(Reuters) - Delta Air Lines said on Thursday it would spend more than $30 million to offset 13 million metric tons of carbon emissions over 10 months last year as part of its pledge to help combat climate change.
The Atlanta-based company said its medium-term goal is to replace 10% of its jet fuel, which is currently refined from fossil fuel, with sustainable aviation fuel by the end of 2030.
Delta also said it cut emissions by retiring more than 200 older aircraft early in 2020 as it dealt with a plunge in demand from the coronavirus pandemic. Replacement planes will be 25% more fuel-efficient, the U.S. airline said.
In February 2020, Delta announced plans to invest $1 billion over the next decade in initiatives like offsets, sustainable aviation fuel and carbon sequestration that would limit the impact of global air travel on the environment, the first airline to make a commitment of that scale.
That followed moves in Europe by easyJet to offset emissions on all its flights and by British Airways and Air France to do the same on their domestic flights.
Delta has agreed to purchase a future supply of 70 million gallons of sustainable aviation fuel per year.
The amount the U.S. carrier plans to pay for offsets from March 1 to Dec. 31 would equate to less than 0.35% of its revenue during the period, based on Reuters calculations using Delta’s financial results from April 1 to Dec. 31.
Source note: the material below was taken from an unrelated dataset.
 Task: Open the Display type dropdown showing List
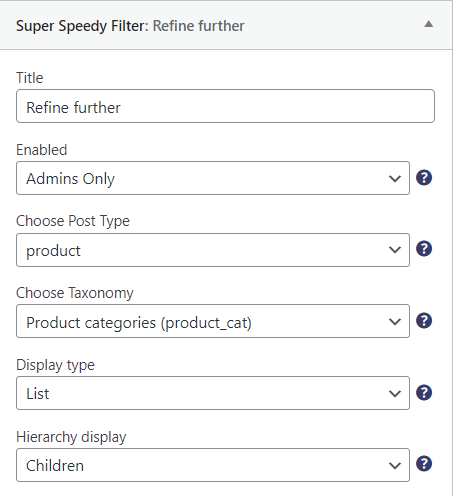213,393
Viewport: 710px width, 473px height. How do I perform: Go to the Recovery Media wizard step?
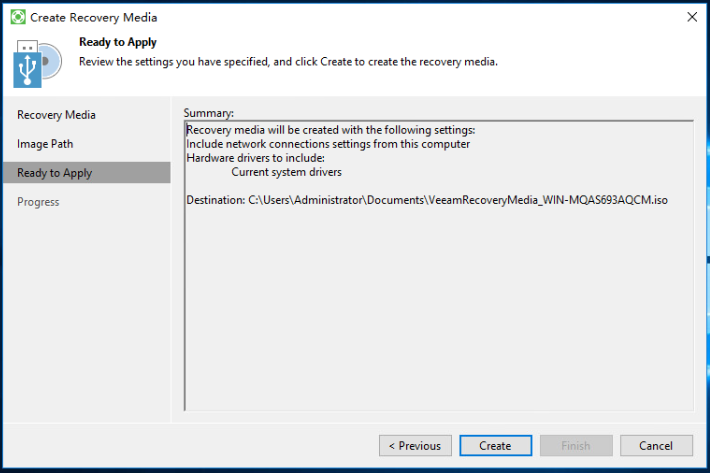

Delta said the carbon tonnage offset was equal to the carbon sequestered by 17 million acres of U.S. forests in one year, enough to cover the state of West Virginia.
The Biden administration is pressuring U.S. airlines to do more to reduce emissions. The chief executives of major U.S. carriers met with White House officials last week to discuss tackling aviation pollution and urge U.S. support for greener aviation fuel.
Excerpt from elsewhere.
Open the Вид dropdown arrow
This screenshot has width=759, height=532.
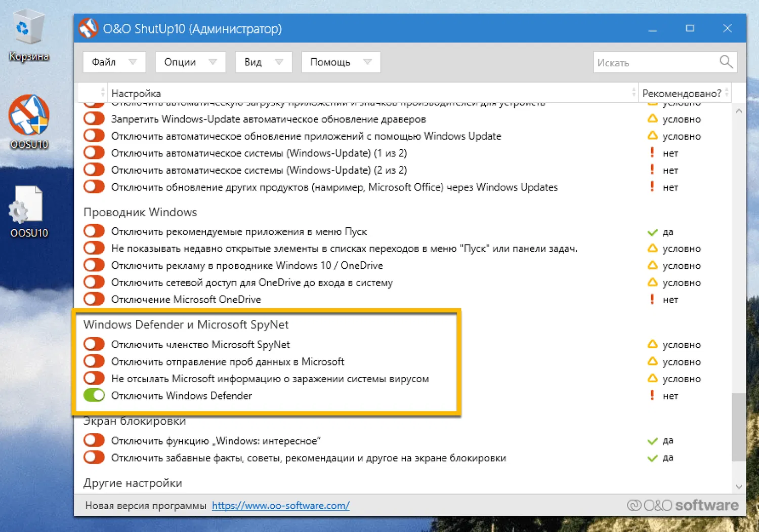[279, 62]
United Airlines has committed to a multimillion-dollar investment in carbon capture, a technology designed to suck carbon dioxide from the atmosphere, as part of a plan to be 100% green by 2050.
Delta said it also believed carbon capture had significant potential.
Delta owns its own oil refinery, making it unique among its peers. The company posted a $102 million refining segment loss in the fourth quarter and a $441 million loss on third party fuel sales.
The refinery, located in Trainer, Pennsylvania, emitted about 1.45 million metric tons of carbon dioxide or equivalent gas in 2019, according to the latest data available from the U.S. Environmental Protection Agency.
That year, the net quantity of greenhouse gasses of the petroleum products the refinery produced totaled roughly 26 million metric tons, according to the EPA.